The institute was often renamed in the past: Institute of Social Healthcare and Hygiene (1932), Institute of Sanitation and Hygiene for Coal, Ferrous and Non-ferrous Metals (1935), Novosibirsk Oblast Research Sanitary Institute (1941), Republican Research Sanitation Institute (1948).

== Activities ==
Since 1934, the institute had been engaged in research on pollution and self-purification of the Ob River and its tributaries. In 1936, the organization began to study the level and nature of air pollution in a number of cities: Novosibirsk, Novokuznetsk, Krasnoyarsk, Iskitim, Kemerovo etc. It also carried out a hygienic examination of large construction projects.

During the Great Patriotic War, the institution worked in the field of epidemiology, bacteriology and food hygiene. The food hygiene sector investigated the quality of products and production conditions of the food industry in Western Siberia and was engaged in the search for additional sources of vitamins and proteins. It studied vitamin resources in Western Siberia, the vitamin value of fruits and crops (it was especially interested in sources of vitamin C).

After the war, the institute was engaged in research and improvement of hygienic working conditions and health of workers of large enterprises in Novosibirsk and Novosibirsk Oblast. The institute has studied toxicity and carried out hygiene regulations for more than 100 chemicals.

In 1948, it investigated the likelihood of malaria epidemics within the future Novosibirsk Hydroelectric Station and prepared recommendations for the prevention of malaria during the construction and operation of the station.

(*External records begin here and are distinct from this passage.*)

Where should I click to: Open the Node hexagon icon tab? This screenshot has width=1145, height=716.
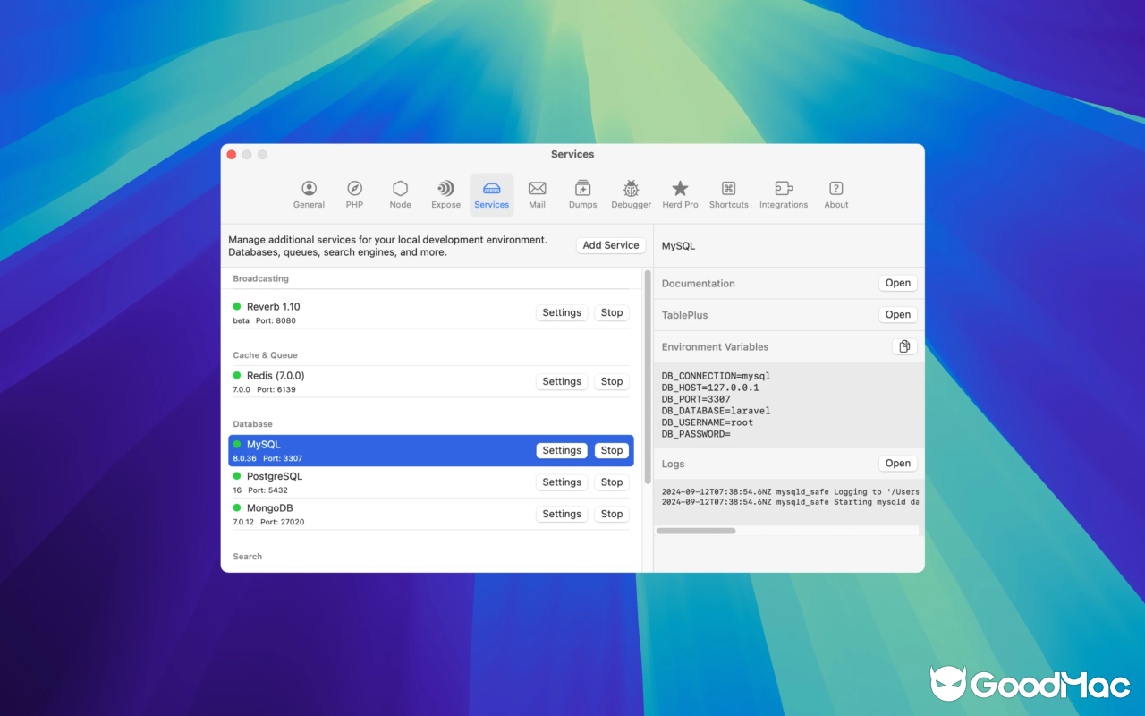click(x=400, y=189)
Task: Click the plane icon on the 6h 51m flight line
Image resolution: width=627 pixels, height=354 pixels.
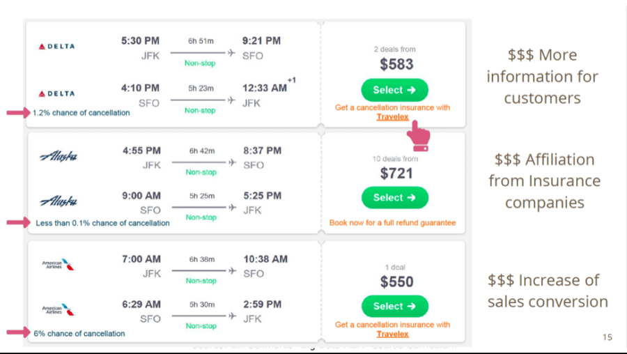Action: pyautogui.click(x=231, y=52)
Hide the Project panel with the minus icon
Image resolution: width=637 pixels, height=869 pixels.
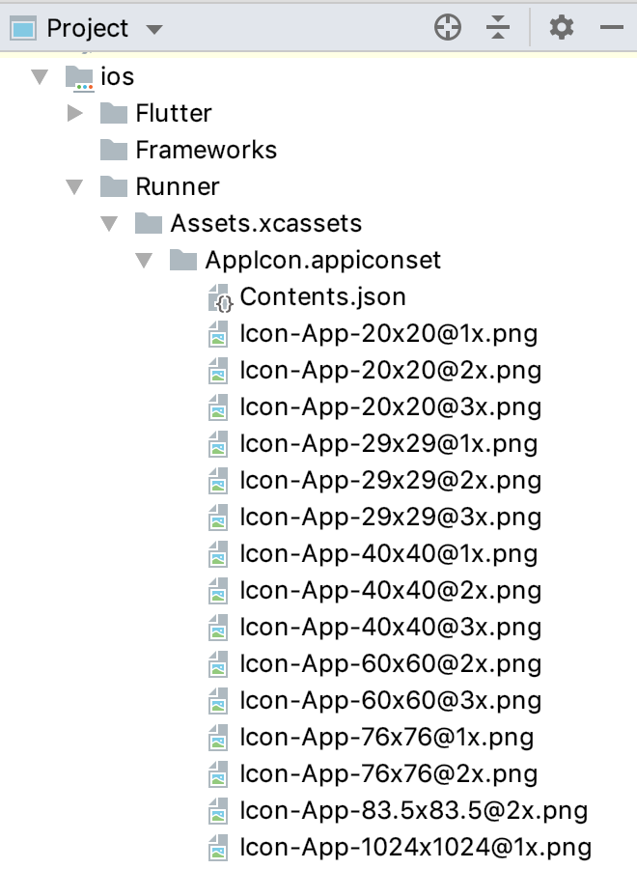tap(612, 27)
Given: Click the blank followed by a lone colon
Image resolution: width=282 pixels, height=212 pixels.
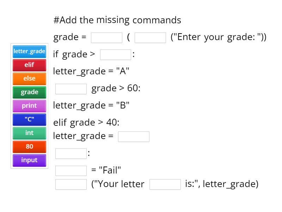Looking at the screenshot, I should click(x=71, y=154).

The institute developed recommendations for conducting sanitary measures during flooding and resettlement of people in the area of the Novosibirsk Reservoir. In 1952–1953, the organization gave a sanitary and hygienic characteristic of the Novosobirsk Reservoir. The institute investigated the composition of groundwater in the West Siberian Plain. In 1950s, the institute began work to create recommendations for improving the hygienic conditions for vocational training of adolescents and young people and for reducing their morbidity; it was also engaged in systematic studies of physical development and functional abnormalities and chronic diseases among children of school and preschool age.